Le Canada
supprime l'âge légal de
départ à la retraite
Par Ludovic Hirtzmann, Le Figaro
23 Décembre 2011
Canada
Une décision visant à lutter
contre la pénurie de main-d'œuvre et
à assurer des pensions plus
élevées aux retraités.
«C'est une victoire en matière de
droits de la personne. Nous ne venons pas au
monde avec une date estampillée sur le
corps qui correspondrait à la
disparition de nos aptitudes au travail le
jour de notre 65e anniversaire.» David
Langtry, président de la Commission des
droits de la personne, n'a pas caché sa
joie à l'annonce par le gouvernement de
la suppression de l'âge de départ
obligatoire à la retraite. Les
Canadiens ont toujours été
réticents aux normes fixées par
le législateur pour choisir le moment
de prendre leur retraite. «La
discrimination fondée sur l'âge
est une forme de discrimination pure et
simple», explique David Langtry. Toutes
les provinces canadiennes, à
l'exception de quelques milliers de
salariés du secteur public du
Nouveau-Brunswick, ont donc aboli le
départ obligatoire à la
retraite.

Objectif A —
D'après le texte à lire, dans quelle province canadienne certains salariés restent-ils soumis au départ obligatoire à la retraite ?

Entrées —
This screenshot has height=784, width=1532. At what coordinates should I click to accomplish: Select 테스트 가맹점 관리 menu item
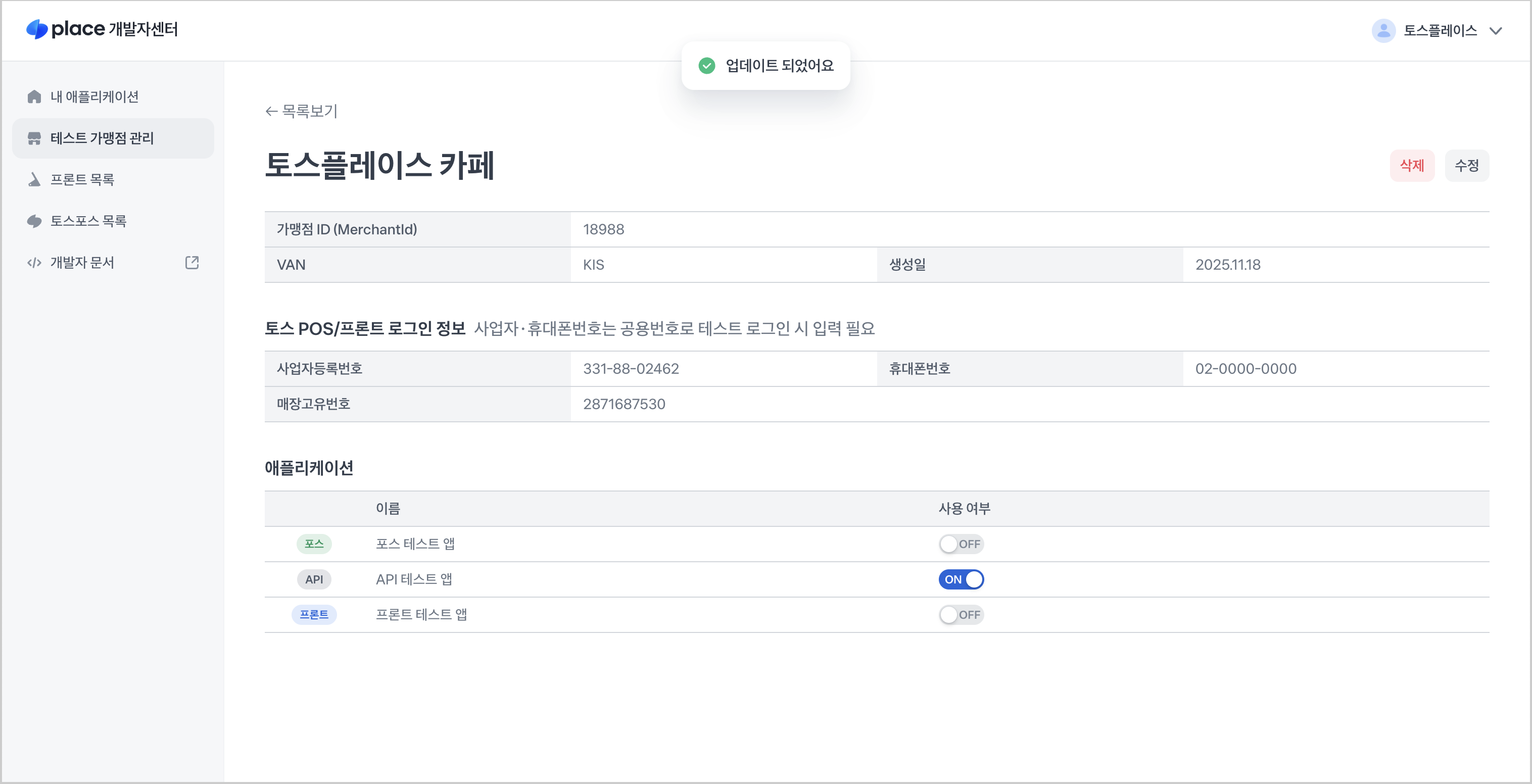(101, 138)
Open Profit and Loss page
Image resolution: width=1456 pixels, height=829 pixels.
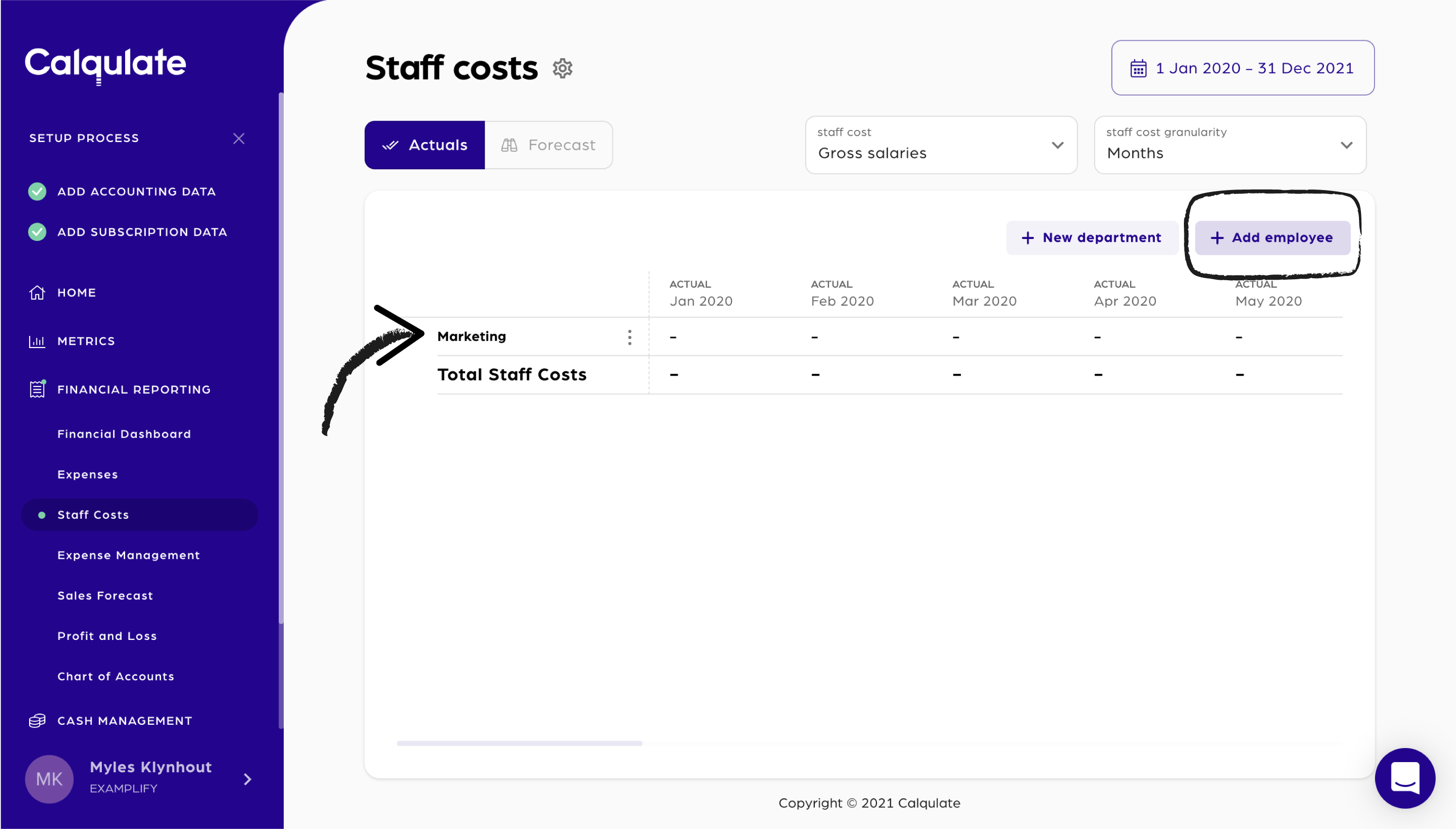(x=107, y=636)
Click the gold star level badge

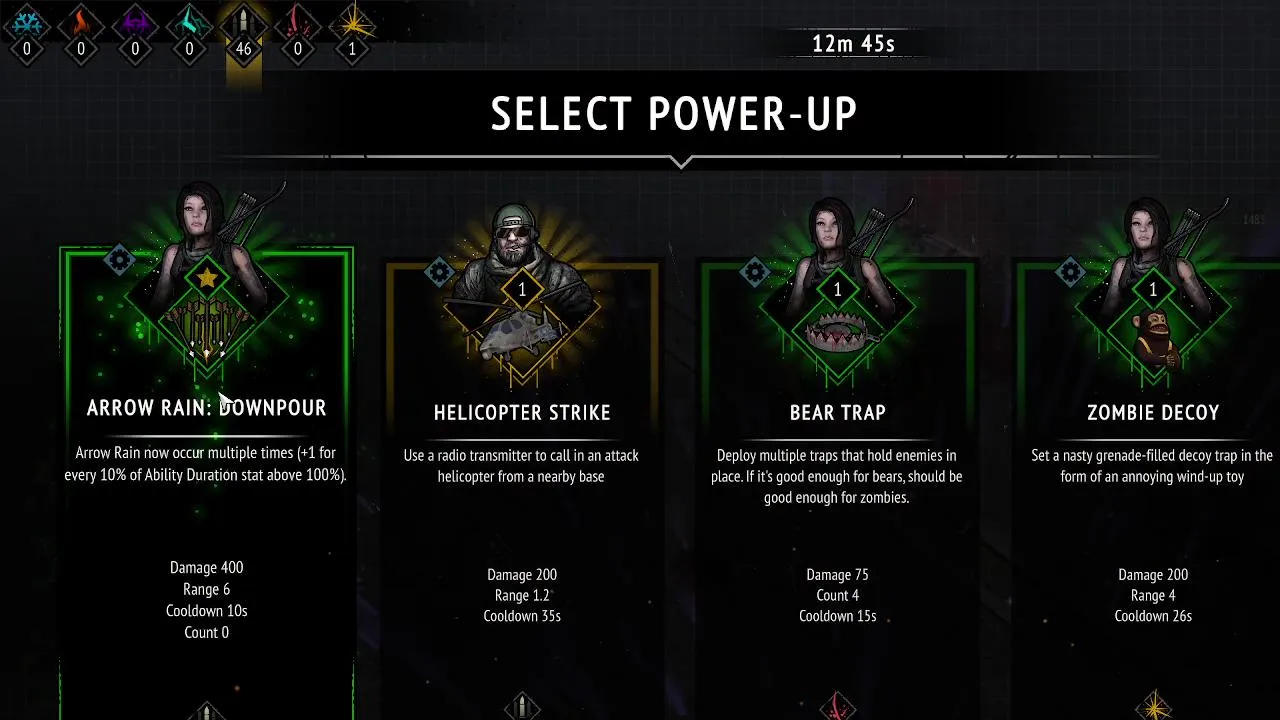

Objectif B —
Recopiez à l'identique toutes les lignes des entrées ci-dessus, en omettant les images.

Réponse rédigée A —
Au Nouveau-Brunswick, où quelques milliers de salariés du secteur public sont concernés.

Réponse rédigée B —
This screenshot has height=784, width=1532. At what coordinates should I click to accomplish: Select 테스트 가맹점 관리 menu item
(101, 138)
Open Profit and Loss page
Image resolution: width=1456 pixels, height=829 pixels.
(x=107, y=636)
Click the gold star level badge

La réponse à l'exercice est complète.